What is expected:
Continue the passage below about the Kansas salt mine museum and Greensburg's Big Well, picking up after its final sentence.

Extract provided:
May 2010 marks the third anniversary of the opening of the Kansas Underground Salt Museum in Hutchinson, Kansas, and the flattening of the town of Greensburg, 90 miles away, by a tornado.

Underground Salt Mine.
Tram ride through the Underground Salt Mine.
Unrelated? Hardly. Greensburg’s main attraction, The Big Well, is underground, like Hutchinson’s salt mine/museum. Yet three years later the well is in a very different place from the salt mine.

Despite an economy as flat as a Liberal, Kansas, pancake, the salt mine has held its own as an attraction. There are even plans to add a miniature underground railroad, purchased from a local amusement park. By the end of this year it will be winding its way through a currently off-limits “raw” part of the vast salty labyrinth beneath Hutchinson.

Greensburg’s Big Well, however, has been sealed since the tornado struck. Understandable, since a town completely devastated has many other priorities before worrying about tourism.   Yet the Big Well was why Greensburg was ever on the destination map, and they’ve chosen to carefully plot its future as a town asset. They want to open it as a $3 million state-of-the-art underground museum, designed by an architectural firm from Kansas City.

Supplied entries:
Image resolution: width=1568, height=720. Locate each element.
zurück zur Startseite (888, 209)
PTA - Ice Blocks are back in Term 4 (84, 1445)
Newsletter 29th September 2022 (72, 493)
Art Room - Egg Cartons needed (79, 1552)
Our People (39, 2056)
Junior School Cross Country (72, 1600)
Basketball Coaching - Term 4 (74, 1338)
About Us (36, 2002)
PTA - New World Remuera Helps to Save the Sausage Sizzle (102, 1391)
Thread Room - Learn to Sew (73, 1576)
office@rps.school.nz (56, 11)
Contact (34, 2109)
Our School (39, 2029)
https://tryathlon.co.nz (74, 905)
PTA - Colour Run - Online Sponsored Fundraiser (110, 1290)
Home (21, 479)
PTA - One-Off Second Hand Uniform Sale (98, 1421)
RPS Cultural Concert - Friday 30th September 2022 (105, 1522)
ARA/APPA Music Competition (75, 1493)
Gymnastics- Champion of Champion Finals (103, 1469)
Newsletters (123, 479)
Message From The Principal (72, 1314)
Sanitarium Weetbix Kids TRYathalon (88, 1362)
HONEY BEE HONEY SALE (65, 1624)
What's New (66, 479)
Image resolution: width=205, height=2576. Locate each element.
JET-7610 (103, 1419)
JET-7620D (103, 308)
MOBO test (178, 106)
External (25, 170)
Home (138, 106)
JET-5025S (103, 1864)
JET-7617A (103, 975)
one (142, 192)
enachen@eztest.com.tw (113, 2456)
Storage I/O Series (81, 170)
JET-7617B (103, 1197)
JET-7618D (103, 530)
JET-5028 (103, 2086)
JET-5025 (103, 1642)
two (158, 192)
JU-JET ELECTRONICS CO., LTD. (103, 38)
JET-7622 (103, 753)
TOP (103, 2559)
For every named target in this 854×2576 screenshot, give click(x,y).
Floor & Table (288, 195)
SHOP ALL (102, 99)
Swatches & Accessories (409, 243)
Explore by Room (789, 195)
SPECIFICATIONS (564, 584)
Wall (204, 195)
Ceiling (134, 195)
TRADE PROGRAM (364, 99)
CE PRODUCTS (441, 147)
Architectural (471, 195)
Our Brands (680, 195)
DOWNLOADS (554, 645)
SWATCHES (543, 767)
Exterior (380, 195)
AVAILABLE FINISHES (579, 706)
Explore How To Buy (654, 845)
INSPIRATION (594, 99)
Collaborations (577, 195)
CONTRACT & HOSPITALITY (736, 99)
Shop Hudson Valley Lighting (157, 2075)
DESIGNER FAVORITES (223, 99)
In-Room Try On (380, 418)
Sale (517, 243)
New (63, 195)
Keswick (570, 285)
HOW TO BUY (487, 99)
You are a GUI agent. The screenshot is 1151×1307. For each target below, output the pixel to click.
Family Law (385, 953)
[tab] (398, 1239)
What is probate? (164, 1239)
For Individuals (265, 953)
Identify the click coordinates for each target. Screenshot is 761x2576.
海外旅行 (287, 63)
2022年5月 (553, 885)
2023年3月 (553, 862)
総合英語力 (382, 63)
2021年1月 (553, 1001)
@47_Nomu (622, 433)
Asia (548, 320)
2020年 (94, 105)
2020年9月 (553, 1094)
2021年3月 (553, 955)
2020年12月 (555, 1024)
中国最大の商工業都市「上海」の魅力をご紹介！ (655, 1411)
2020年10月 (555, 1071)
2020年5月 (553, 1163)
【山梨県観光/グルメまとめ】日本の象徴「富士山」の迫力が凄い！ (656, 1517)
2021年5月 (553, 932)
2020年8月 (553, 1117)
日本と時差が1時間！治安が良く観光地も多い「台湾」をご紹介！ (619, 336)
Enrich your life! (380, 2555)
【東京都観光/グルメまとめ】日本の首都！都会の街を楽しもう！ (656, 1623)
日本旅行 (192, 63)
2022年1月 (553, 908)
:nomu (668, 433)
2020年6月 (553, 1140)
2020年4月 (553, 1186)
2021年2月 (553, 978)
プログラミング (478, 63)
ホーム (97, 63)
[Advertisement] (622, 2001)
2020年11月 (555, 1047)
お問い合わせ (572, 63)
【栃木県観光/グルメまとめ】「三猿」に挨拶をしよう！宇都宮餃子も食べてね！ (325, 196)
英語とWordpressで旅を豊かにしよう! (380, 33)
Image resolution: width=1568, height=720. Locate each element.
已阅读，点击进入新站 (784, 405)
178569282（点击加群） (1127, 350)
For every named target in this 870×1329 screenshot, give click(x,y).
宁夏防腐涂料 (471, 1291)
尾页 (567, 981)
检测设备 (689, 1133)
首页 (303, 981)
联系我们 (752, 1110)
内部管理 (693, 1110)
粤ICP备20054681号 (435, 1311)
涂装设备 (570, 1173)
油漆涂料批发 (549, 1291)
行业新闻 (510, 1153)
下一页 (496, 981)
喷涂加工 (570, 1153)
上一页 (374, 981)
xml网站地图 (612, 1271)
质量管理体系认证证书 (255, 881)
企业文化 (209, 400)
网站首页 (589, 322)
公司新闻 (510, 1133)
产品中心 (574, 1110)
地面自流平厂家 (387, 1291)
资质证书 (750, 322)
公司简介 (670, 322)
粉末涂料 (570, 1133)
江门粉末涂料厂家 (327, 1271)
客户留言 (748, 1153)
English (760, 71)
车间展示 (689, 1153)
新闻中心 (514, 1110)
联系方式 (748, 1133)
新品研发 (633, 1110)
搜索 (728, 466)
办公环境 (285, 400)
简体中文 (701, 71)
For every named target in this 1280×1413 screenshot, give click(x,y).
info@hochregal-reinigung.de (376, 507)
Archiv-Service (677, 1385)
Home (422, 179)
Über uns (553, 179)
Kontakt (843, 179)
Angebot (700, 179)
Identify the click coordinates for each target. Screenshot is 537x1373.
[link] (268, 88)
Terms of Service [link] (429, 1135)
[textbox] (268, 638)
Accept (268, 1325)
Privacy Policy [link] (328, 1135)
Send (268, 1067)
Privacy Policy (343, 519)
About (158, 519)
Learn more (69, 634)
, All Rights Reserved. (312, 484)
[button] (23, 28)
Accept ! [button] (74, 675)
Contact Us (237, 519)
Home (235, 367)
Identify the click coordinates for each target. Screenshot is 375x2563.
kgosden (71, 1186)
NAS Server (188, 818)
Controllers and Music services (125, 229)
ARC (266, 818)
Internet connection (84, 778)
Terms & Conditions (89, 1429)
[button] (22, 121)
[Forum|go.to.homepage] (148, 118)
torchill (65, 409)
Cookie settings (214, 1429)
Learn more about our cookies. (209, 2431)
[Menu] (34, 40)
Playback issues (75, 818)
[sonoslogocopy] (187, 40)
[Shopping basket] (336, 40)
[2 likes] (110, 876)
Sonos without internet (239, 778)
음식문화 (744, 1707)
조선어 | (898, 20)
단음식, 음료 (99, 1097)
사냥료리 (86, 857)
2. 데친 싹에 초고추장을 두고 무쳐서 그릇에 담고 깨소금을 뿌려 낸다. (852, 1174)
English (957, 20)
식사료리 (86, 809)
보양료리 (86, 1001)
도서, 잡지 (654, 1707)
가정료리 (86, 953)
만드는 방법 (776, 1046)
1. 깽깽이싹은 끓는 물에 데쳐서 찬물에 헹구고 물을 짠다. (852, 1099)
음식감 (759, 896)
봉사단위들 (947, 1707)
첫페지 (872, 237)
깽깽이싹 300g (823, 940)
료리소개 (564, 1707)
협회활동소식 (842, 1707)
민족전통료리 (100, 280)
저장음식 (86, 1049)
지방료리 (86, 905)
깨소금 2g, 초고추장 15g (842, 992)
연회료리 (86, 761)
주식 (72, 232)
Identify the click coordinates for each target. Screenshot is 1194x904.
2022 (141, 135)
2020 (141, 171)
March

Response:
The Big Well.
Looking up from the Big Well.
That sounds interesting, but according to the Kansas City Star, costs have ballooned because of “the remoteness of the site,” meaning Greensburg. The architects and construction crew can’t commute from their homes in the suburbs. They’d have to live in Greensburg, a farm town, for the duration.

It’s a dilemma. People love holes in the ground because they’re holes. A rustic hand-dug well attraction filled with a fancy, designed-out-of-town museum seems a little misguided, even if it was on schedule. Greensburg is already elevated as a destination — it’s the town that survived a tornado, became “green”-crazed, AND still has the Big Well. Maybe all they need are a couple of billboards to point this out to travelers.